• _WORK INSTRUCTION_
Write the next part of the news report on Nathan Paape's trial in Sheboygan County, picking up after its final sentence.

• _EXCERPT TO READ_
SHEBOYGAN - Emotional and compelling testimony came Wednesday in a Sheboygan County courtroom.
Two teenagers, Nathan Paape and Antonio Barbeau, took the stand in Paape's trial where he's accused of brutally beating and killing Barbeau's great-grandmother, Barbara Olson.
"We were going to try to scare her and use force if needed," said Barbeau.
He previously pleaded no contest mto the crime, but said he was not required to testify under his plea agreement.
Barbeau testified that the weekend before the murder, he and Paape had discussed ways to get money.
When he said his great-grandmother had it, they asked his mom for a ride to "a friend's house."
She dropped him off where they asked, and they walked two miles to the home.
Barbeau continued by saying that he had a hatchet and Paape had a hammer, and they hit his great-grandmother multiple times.
"I looked to Nate and nodded and shook my head as in, 'Yes or no?' He nodded, and I took the first swing," said Barbeau.
The boys apparently went to great lengths to cover their tracks, allegedly buying cleaning supplies to wipe down Olson's car, which they stole along with her money.
"I walked over to Ms. Olson and hit her twice with a hammer," Paape said later on Wednesday.

• _STORED DATA_
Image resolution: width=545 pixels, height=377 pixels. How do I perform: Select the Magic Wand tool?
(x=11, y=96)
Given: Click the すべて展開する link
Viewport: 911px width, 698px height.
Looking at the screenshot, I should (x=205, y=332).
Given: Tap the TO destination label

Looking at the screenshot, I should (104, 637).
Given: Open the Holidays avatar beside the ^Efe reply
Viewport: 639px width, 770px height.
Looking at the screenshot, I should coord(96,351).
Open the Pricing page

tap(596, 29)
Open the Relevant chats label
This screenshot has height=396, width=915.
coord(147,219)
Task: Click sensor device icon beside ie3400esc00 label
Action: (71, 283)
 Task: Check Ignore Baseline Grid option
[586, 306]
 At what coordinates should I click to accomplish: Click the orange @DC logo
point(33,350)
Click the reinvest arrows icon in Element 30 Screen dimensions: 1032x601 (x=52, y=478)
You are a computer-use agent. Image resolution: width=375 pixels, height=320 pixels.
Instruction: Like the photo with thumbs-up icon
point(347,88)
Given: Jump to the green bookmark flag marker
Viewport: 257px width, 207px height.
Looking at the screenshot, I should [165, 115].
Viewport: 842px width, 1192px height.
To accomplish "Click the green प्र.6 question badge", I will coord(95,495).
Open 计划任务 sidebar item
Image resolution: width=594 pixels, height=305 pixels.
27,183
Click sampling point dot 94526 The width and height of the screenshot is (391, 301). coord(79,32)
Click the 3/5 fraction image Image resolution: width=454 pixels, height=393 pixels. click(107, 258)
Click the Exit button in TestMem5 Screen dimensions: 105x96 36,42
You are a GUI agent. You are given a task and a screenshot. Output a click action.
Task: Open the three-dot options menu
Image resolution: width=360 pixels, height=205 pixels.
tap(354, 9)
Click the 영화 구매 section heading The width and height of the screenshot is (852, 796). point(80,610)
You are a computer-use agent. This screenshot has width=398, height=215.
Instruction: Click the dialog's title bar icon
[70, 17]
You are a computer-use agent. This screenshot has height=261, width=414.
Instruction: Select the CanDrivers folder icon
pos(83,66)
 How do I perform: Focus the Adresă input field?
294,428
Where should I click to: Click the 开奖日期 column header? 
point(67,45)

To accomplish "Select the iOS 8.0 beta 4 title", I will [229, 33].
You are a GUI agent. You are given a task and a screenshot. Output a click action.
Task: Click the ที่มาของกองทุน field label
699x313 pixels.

• _RESPONSE AREA_
However, Paape argued he was an unwilling participant, and was worried Barbeau would hurt him if he didn't help.
"I was scared...that if I didn't do what Antonio (said), he might try something on me."
Defense attorneys brought in psychologists and medical experts, arguing about Paape's mental state and capacity to make his own decision.
Prosecutors tried to poke holes in Paape's story.
Prosecutor: "He didn't say if you don't come over here and help me, I'm going to hit you with this ax, didn't he?"
Prosecutor: "He didn't make any threat whatsoever to you to get you to come over and help him."
Prosecutor: "But you went over anyways, right?"
Both sides have rested their cases. Each will make closing arguments, and the jury could start deliberating as soon as Thursday.